*PROBLEM DESCRIPTION*:
Would you repeat word for word the lines of the listing that follows, from the one with "Viewport: 284px width, 614px height." up to and including the one with "Given: Enable the", and leave out the images?

*PROVIDED ENTRIES*:
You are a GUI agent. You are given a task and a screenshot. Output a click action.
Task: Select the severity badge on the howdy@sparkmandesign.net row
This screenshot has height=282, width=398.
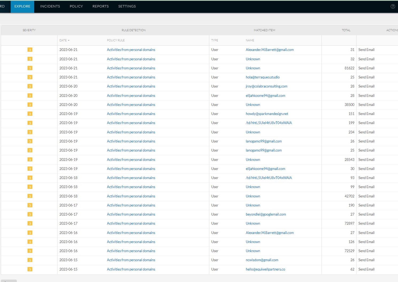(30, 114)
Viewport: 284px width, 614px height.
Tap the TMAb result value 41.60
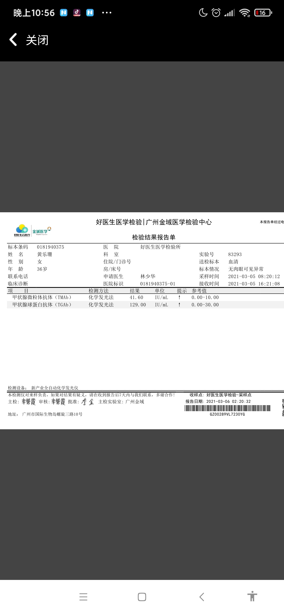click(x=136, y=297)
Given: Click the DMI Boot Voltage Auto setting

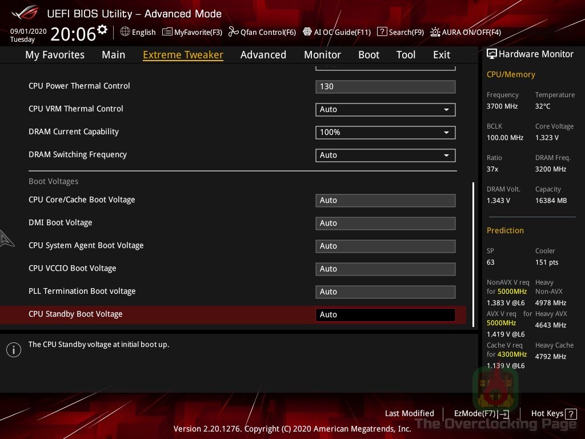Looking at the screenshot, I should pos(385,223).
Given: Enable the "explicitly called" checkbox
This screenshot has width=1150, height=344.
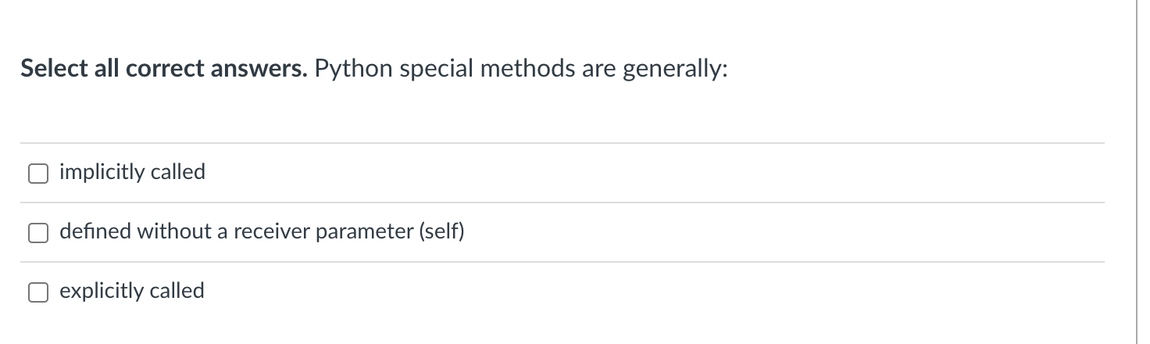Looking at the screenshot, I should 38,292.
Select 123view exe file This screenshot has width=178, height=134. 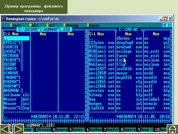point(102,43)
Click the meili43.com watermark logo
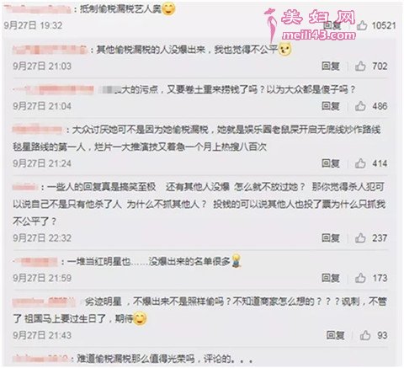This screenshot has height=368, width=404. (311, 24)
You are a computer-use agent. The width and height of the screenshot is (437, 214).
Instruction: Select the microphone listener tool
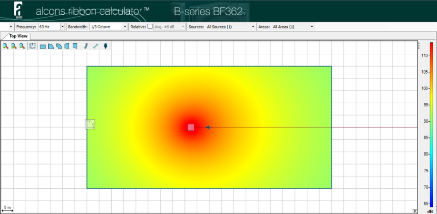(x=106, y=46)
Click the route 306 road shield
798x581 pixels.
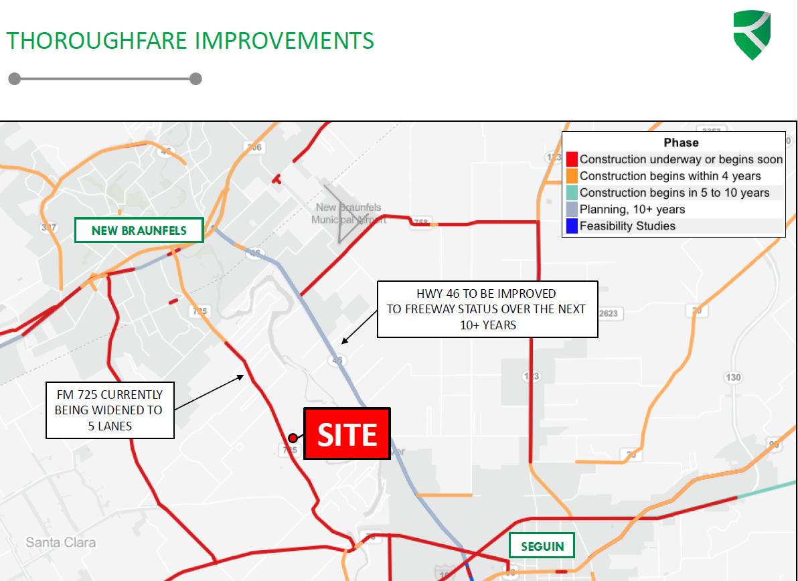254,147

---

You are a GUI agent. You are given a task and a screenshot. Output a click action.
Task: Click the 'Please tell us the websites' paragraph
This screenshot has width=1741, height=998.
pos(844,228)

*WRITTEN ANSWER*:
Viewport: 284px width, 614px height.
Tap the TMAb result value 41.60
click(x=136, y=297)
Given: Click the DMI Boot Voltage Auto setting

Looking at the screenshot, I should pos(385,223).
Given: Enable the "explicitly called" checkbox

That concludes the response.